The floor function

Question

How do I prove or disprove the following statements: $$(a) ∀n ∈ \mathbb N, ∃k ∈ \mathbb N, ∀x ∈ \mathbb R , \lfloor nx \rfloor − n \lfloor x \rfloor ≤ k$$ and $$ (b)\exists k \in \mathbb N, \forall n \in \mathbb N, \forall x \in \mathbb R, \lfloor nx \rfloor − n \lfloor x \rfloor ≤ k $$

I've also been given the following three properties to use: $ (i) \forall x \in \mathbb R, \exists \epsilon \in R, 0 ≤ \epsilon < 1 ∧ x = \lfloor x \rfloor + \epsilon \\ (ii) \forall x \in \mathbb Z, \forall y \in \mathbb R, \lfloor x + y \rfloor = x + \lfloor y \rfloor \\ (iii) \forall x \in \mathbb Z, \lfloor x \rfloor = x $

I know that we must negate the statement$(a)$ first in order to pave the way for a disproof(if it false) by proving: $$ \exists n \in \mathbb N, \forall k \in \mathbb N, \exists x \in \mathbb R, \lfloor nx \rfloor - n \lfloor x \rfloor > k $$ Other than that I have no idea which property to use and in which order.

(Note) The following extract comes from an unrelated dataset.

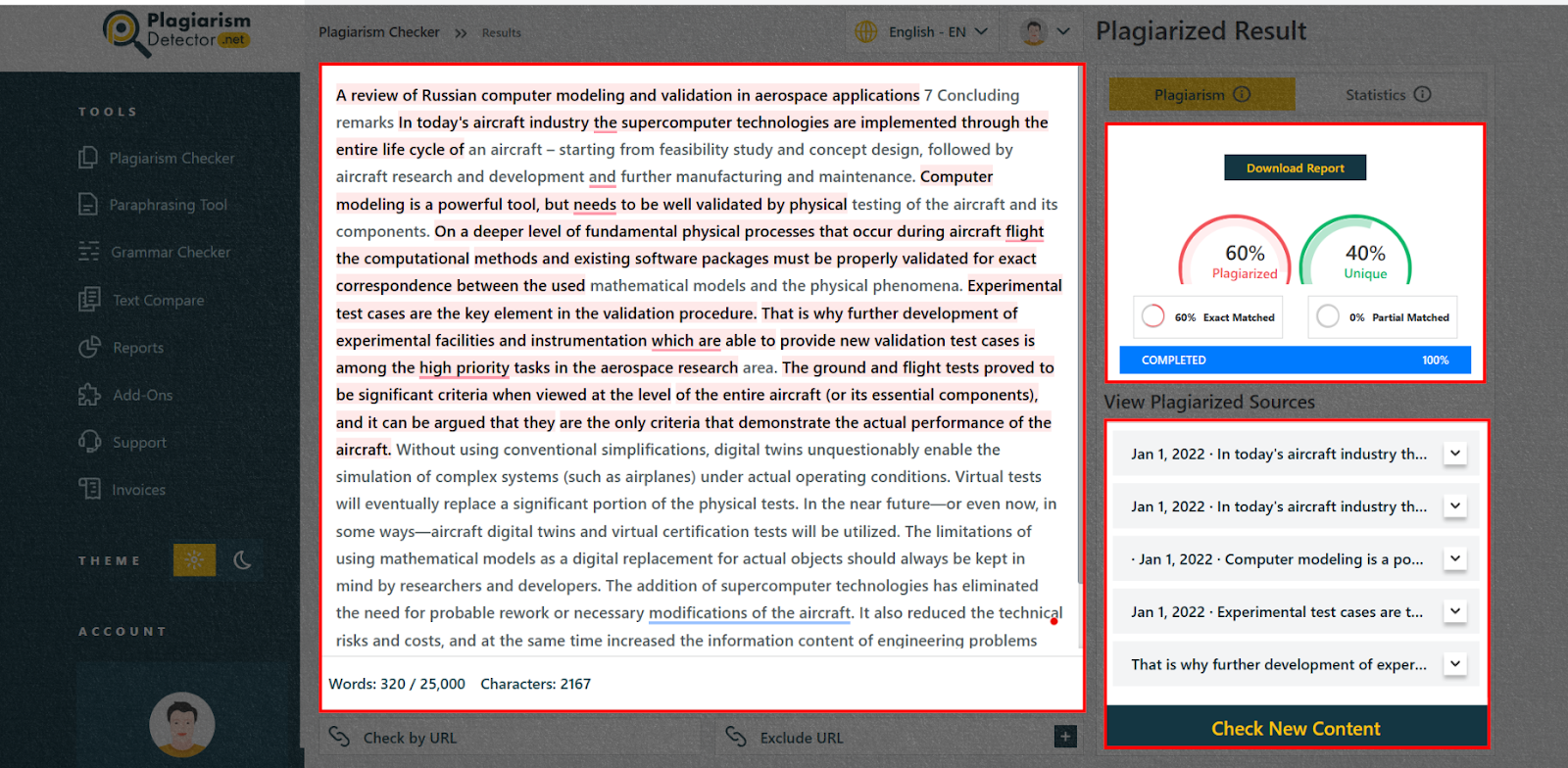Screen dimensions: 1568x768
Task: Switch to the Statistics tab
Action: pyautogui.click(x=1387, y=95)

The help would be really appreciated.

Answer 1

The first step is to understand for each $n,k$ the following property holds: $$ P(n,k) \Leftrightarrow \forall x \in \mathbb{R}, \lfloor nx \rfloor - n\lfloor x \rfloor \leq k. $$ If $nx = na + b + \epsilon$, where $a,b \in \mathbb{Z}$, $0 \leq b < n$, and $0 \leq \epsilon < 1$, then $$ \lfloor nx \rfloor = na + b, \quad n\lfloor x \rfloor = na \quad \Longrightarrow \quad \lfloor nx \rfloor - n \lfloor x \rfloor = b. $$ This means that $$\{\lfloor nx \rfloor - n \lfloor x \rfloor : x \in \mathbb{R}\} = \{0,1,\ldots,n-1\}.$$ In particular, $$ P(n,k) \Leftrightarrow k \geq n-1. $$ Your two statements are thus equivalent to $$ \forall n \in \mathbb{N} \exists k \in \mathbb{N}, k \geq n-1, \\ \exists n \in \mathbb{N} \forall k \in \mathbb{N}, k \geq n-1. $$ You take it from here.

Answer 2

You have been given that $$0\le\epsilon<1$$ multiplying by $-1$ \begin{equation} \therefore 0\ge-\epsilon>-1\tag{1} \end{equation} adding $x$ $$\therefore x\ge x-\epsilon> x-1$$ \begin{equation} \therefore x\ge \lfloor x \rfloor >x-1\tag{2} \end{equation} We can use this inequality $(2)$ to show that \begin{equation} \therefore nx\ge n\lfloor x\rfloor > nx - n\tag{3} \end{equation} adding $nx$ to inequality $(1)$ we get $$nx\ge nx-\epsilon > nx -1$$ \begin{equation} nx\ge \lfloor nx \rfloor > nx -1 \tag{4} \end{equation} Using $(3)$ and $(4)$ we can write $$nx-1 - nx<\lfloor nx\rfloor - n \lfloor x\rfloor<nx - (nx - n)$$ $$\therefore -1<\lfloor nx\rfloor - n \lfloor x\rfloor<n $$